■ Task details:
Please copy out the entries exactly, skipping any pictures.

■ Collected data entries:
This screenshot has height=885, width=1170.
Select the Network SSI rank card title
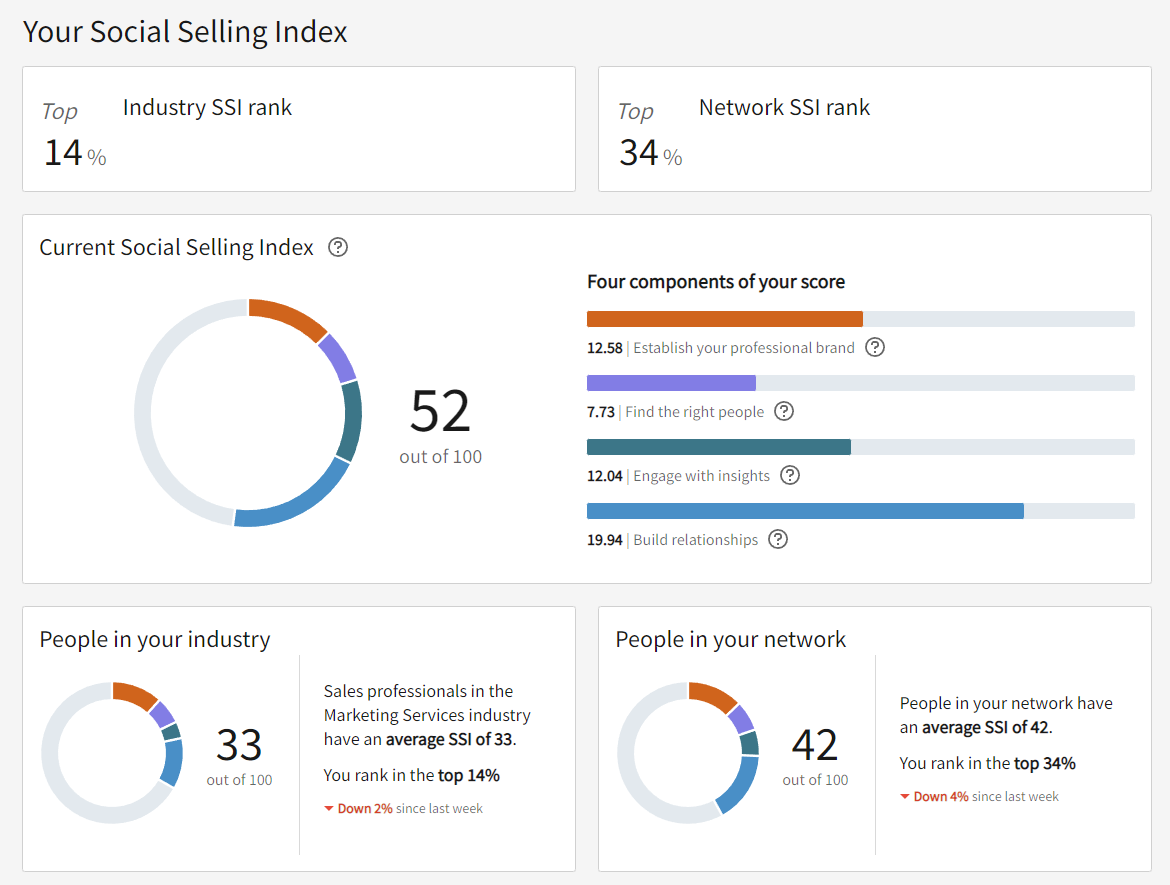(x=784, y=107)
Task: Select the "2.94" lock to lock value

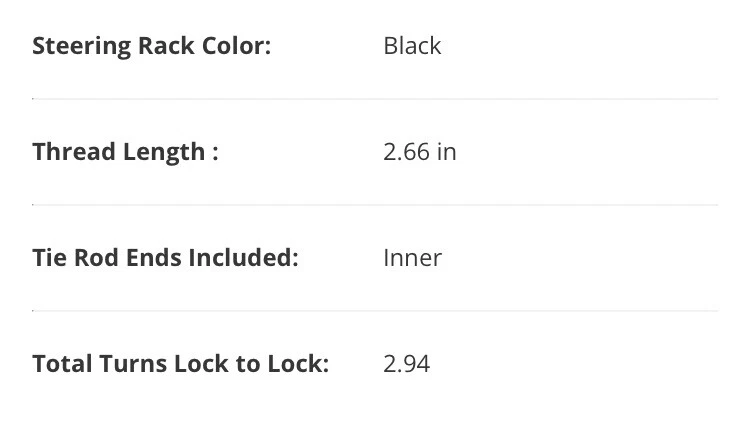Action: tap(406, 364)
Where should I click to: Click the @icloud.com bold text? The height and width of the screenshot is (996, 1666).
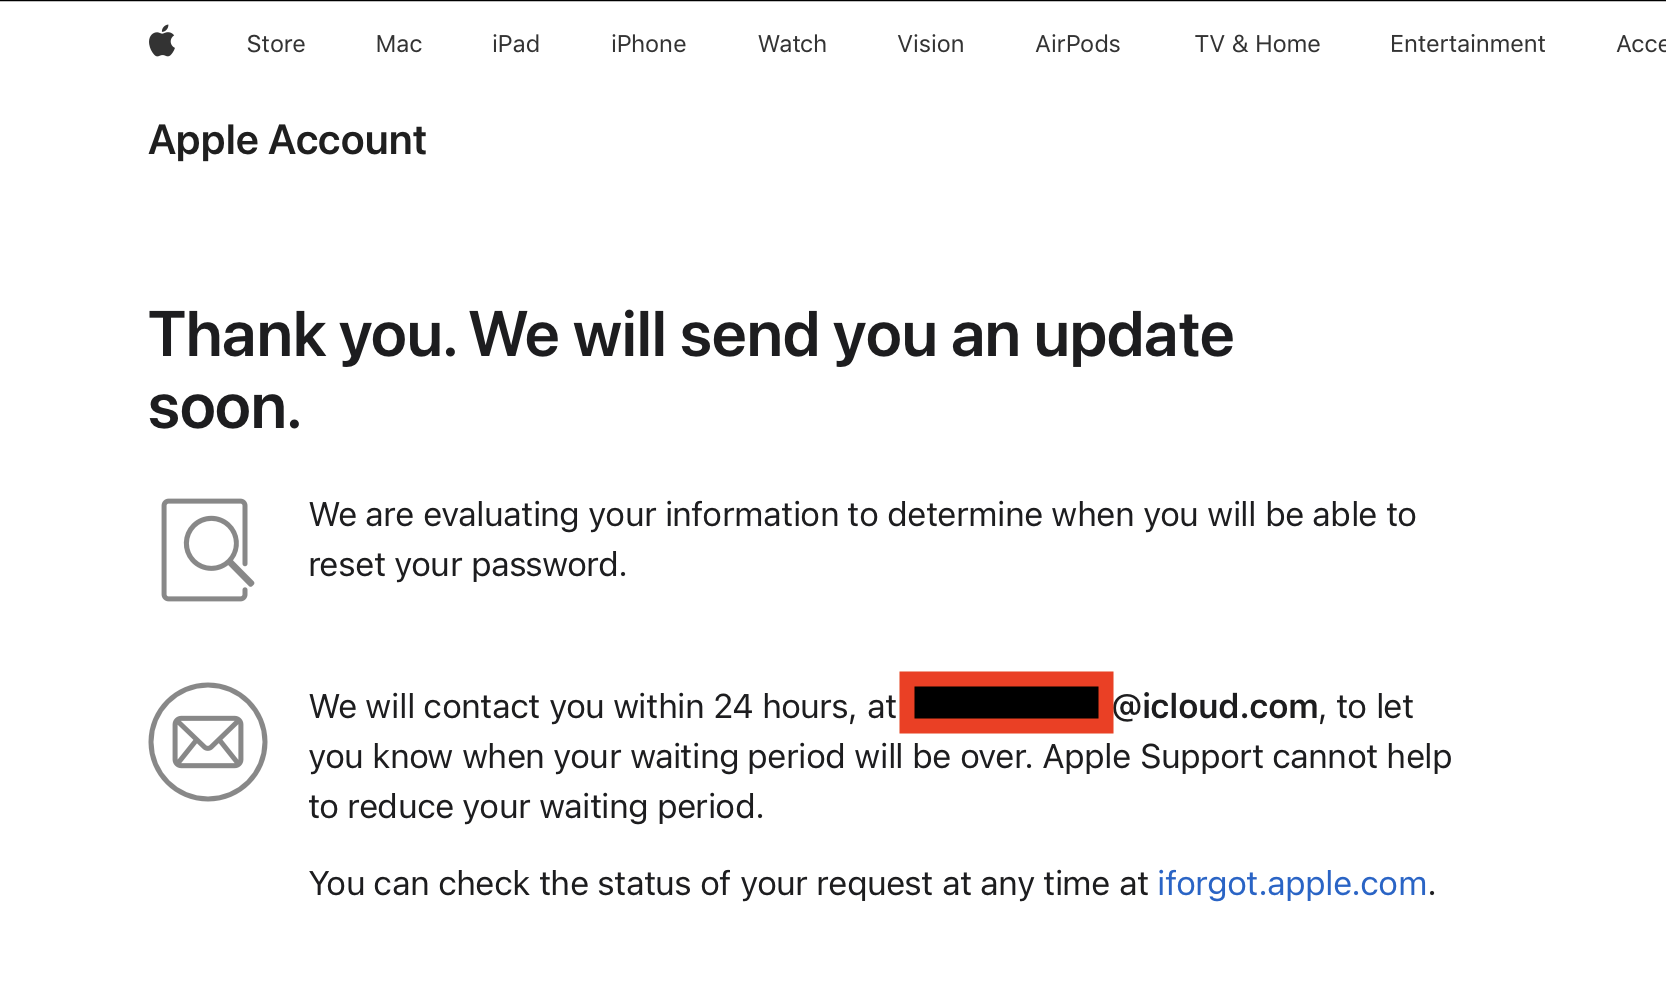[1215, 707]
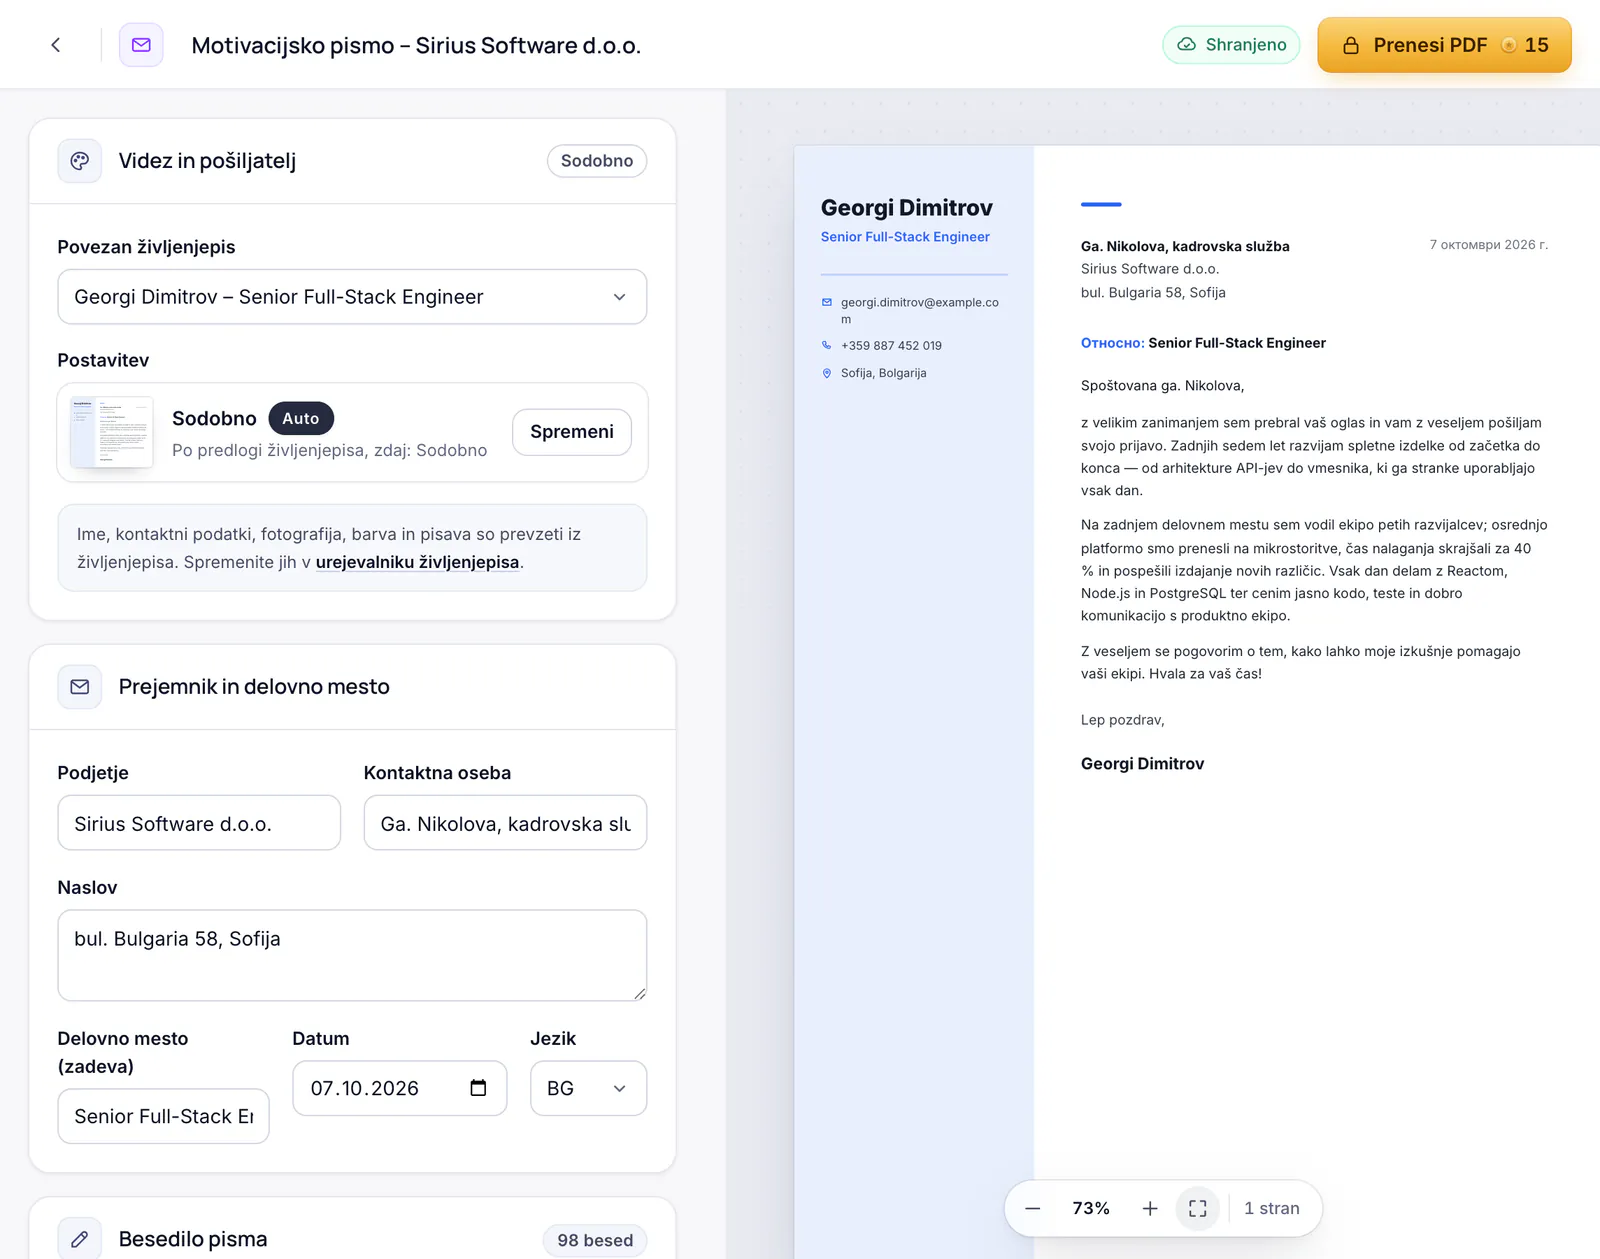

■ Answer box:
This screenshot has height=885, width=1170.
Select the Network SSI rank card title
(x=784, y=107)
Task: Select the "2.94" lock to lock value

Action: tap(406, 364)
Where should I click to: Click the @icloud.com bold text? The height and width of the screenshot is (996, 1666).
[1215, 707]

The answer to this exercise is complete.